Editor’s Note: Go easy on yourself during the pandemic 


It feels like every time I scroll through Twitter or Facebook, I’m reading the latest article on why I should “make the most” of my downtime.

There’s been a huge push from people online spreading sentiments saying that since we’re all home right now, we should be making every effort to fill our days with as much activity as possible.

On one hand, this all sounds nice and motivational — but it’s also worth acknowledging how anxiety inducing these sentiments can be.

I saw a tweet from someone who outlined their entire day-to-day routine down to the hour, including their wake-up time, meal times, bedtime and every activity in between.

Although I find it impressive (and mildly concerning) that there are still people who are waking up every morning before sunrise to do their morning workout, this just doesn’t work for everyone.

Whether it be uncertainty in regards to employment, housing, health, school, etc., there may be a number of things right now that are working against your every effort to be motivated.

It’s easy to compare yourself to what others are doing, especially if it seems like they’re doing so much more, but if you’re feeling unmotivated that’s pretty understandable.

That’s why it’s just as important to use this downtime to slow down and destress as it is to be active and productive.

Really, you should be tailoring your needs to yourself. While strict schedules that create a sense of normalcy might work for some, relaxing and recuperating might work for others.
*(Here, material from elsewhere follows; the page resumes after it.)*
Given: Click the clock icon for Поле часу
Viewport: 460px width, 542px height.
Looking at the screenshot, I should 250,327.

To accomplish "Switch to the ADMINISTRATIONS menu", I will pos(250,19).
On top of it all, working, taking classes and exercising from home is bound to be different from doing these things in their regular setting, so you’re likely going to experience different results or levels of motivation than you would during the rest of the year.
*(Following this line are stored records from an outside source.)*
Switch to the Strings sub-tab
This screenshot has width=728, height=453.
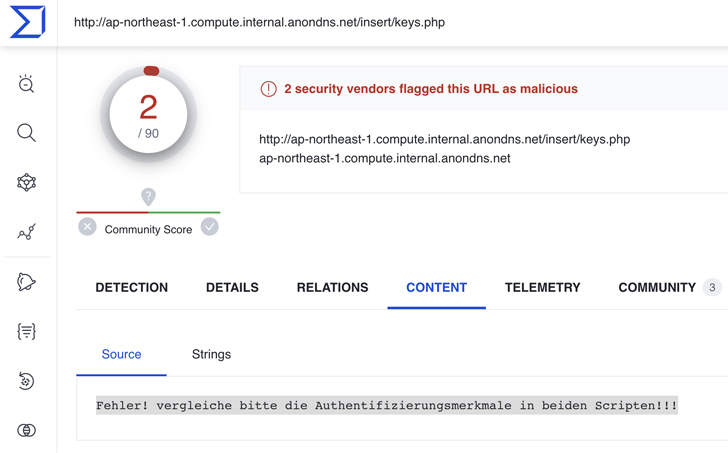tap(211, 355)
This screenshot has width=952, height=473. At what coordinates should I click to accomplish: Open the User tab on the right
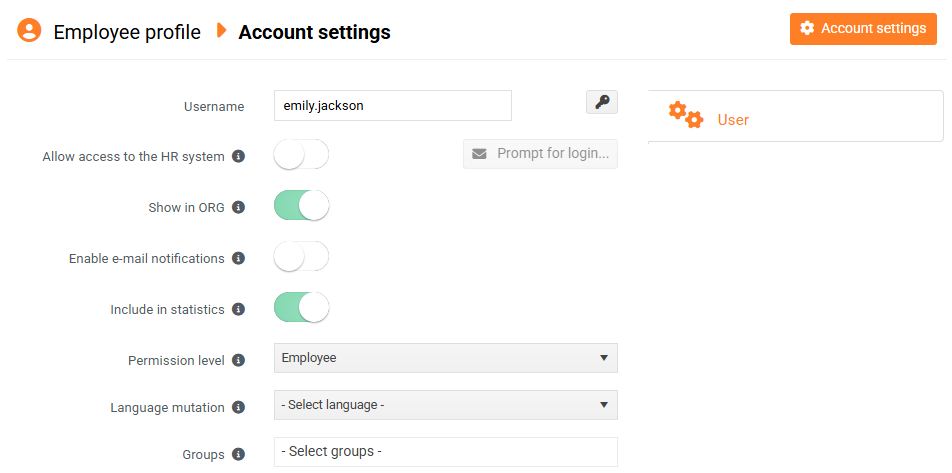click(733, 120)
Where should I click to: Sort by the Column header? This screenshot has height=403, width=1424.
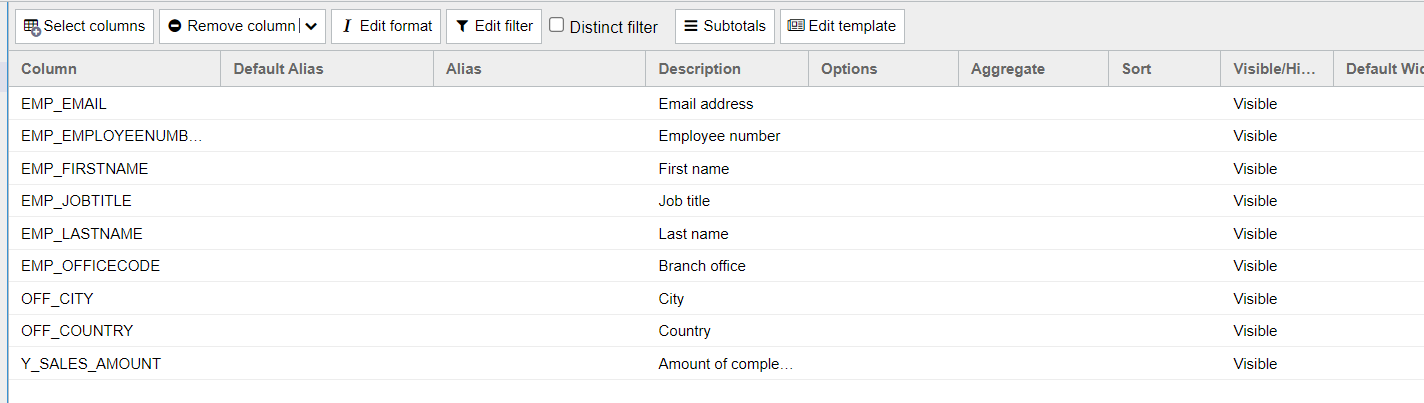click(49, 69)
Many students have just finished one stressful semester and are jumping straight into another semester or work term. There’s no need to feel guilty if you’re moving at a slower pace than usual, especially if you’re recovering from a busy or stressful schedule.

Of course, it’s important to fulfill the tasks or responsibilities you may have, but it’s also important to pace yourself as you feel is appropriate.

These sentiments around productivity almost feels like repurposed workaholism, where people fear the repercussions of prioritizing their own health and wellbeing over their job.

Instead of more articles and blog posts that have advice on how to fill your time in order to be as productive as possible, I’d like to see some more posts about how to cope with anxiety, grief, depression and the other intense emotions people are experiencing right now.

All in all, there will always be opportunities to be productive, but we don’t always get the chance to slow down.

The pandemic is giving a lot of people some time to be stagnant, and as long as you’re still taking care of yourself and your mental wellbeing, there’s no reason to feel guilty about this.